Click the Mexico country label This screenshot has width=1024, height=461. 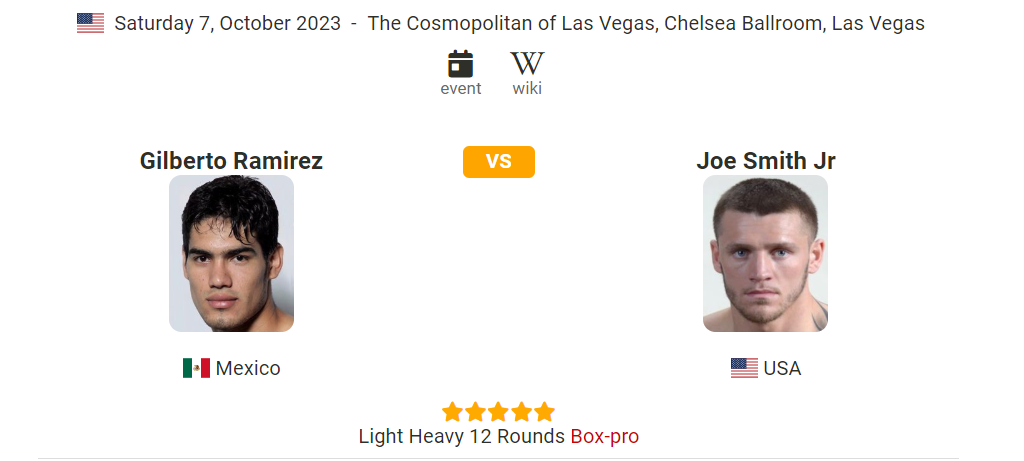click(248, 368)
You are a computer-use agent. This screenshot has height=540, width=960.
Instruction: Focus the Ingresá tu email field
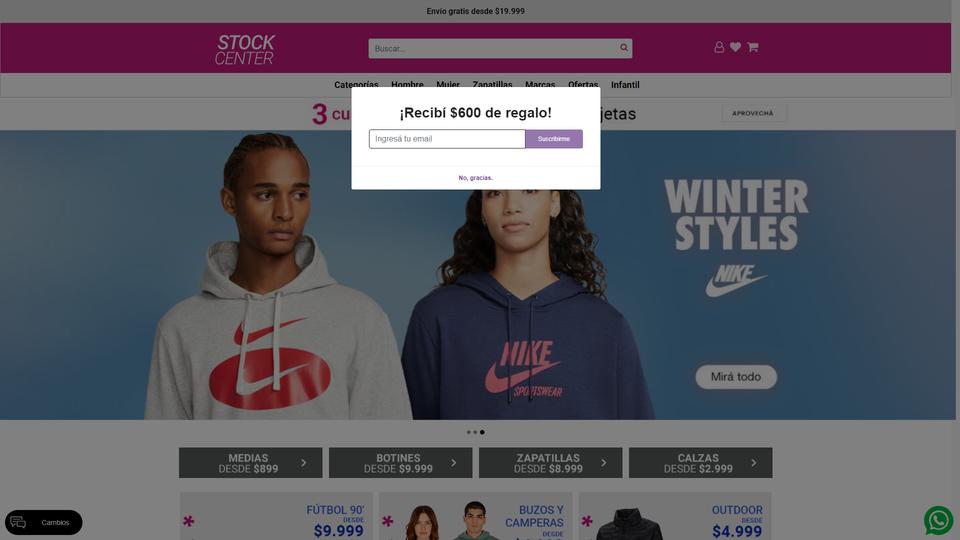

___

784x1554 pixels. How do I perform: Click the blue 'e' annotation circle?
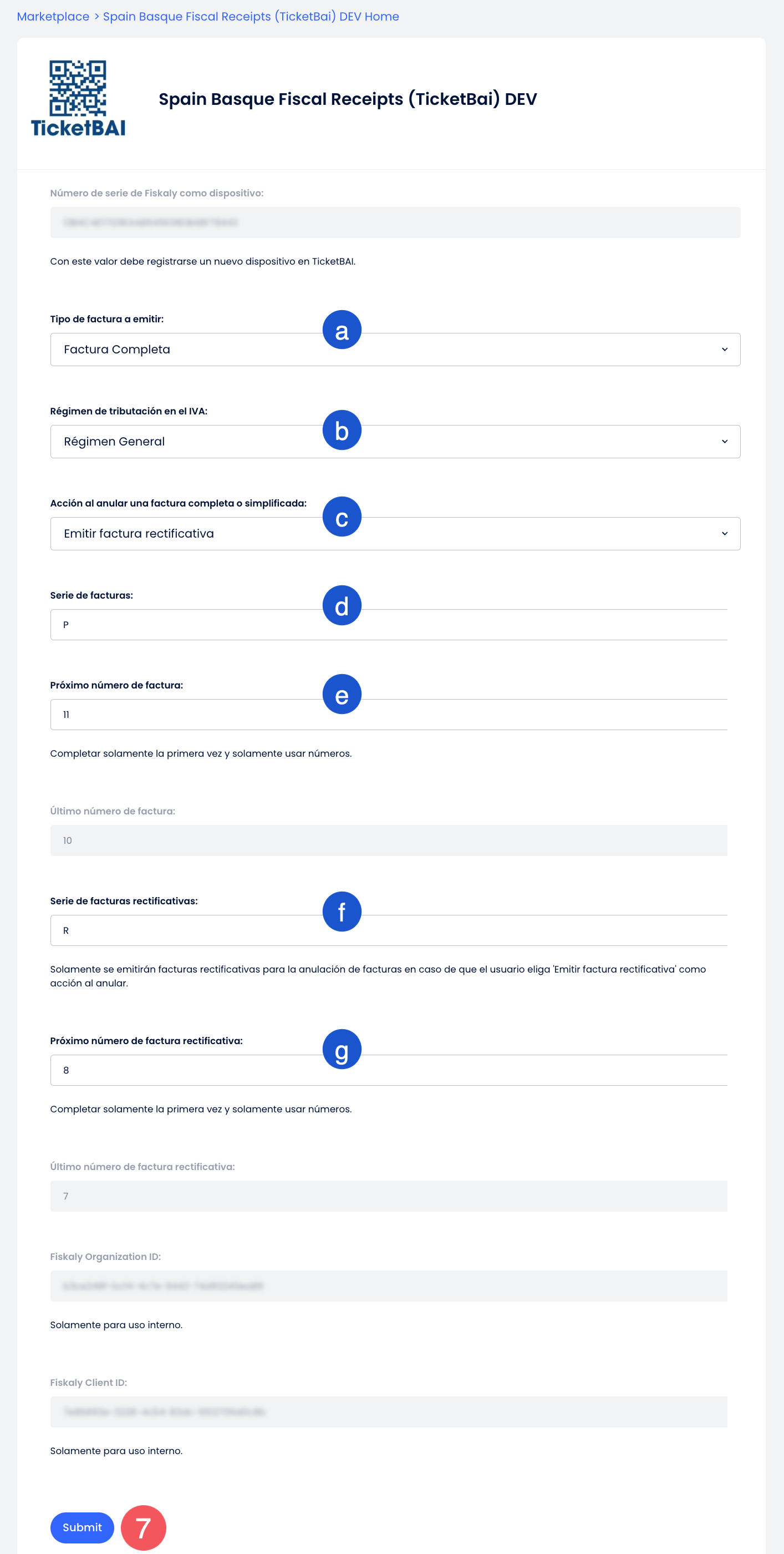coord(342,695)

___

• [What you have to do]
An exact, complete copy of the lines above from the one with "You are a computer-use" through the one with "Instruction: Focus the Ingresá tu email field" is the whole answer.

• [Output of the exercise]
You are a computer-use agent. This screenshot has height=540, width=960.
Instruction: Focus the Ingresá tu email field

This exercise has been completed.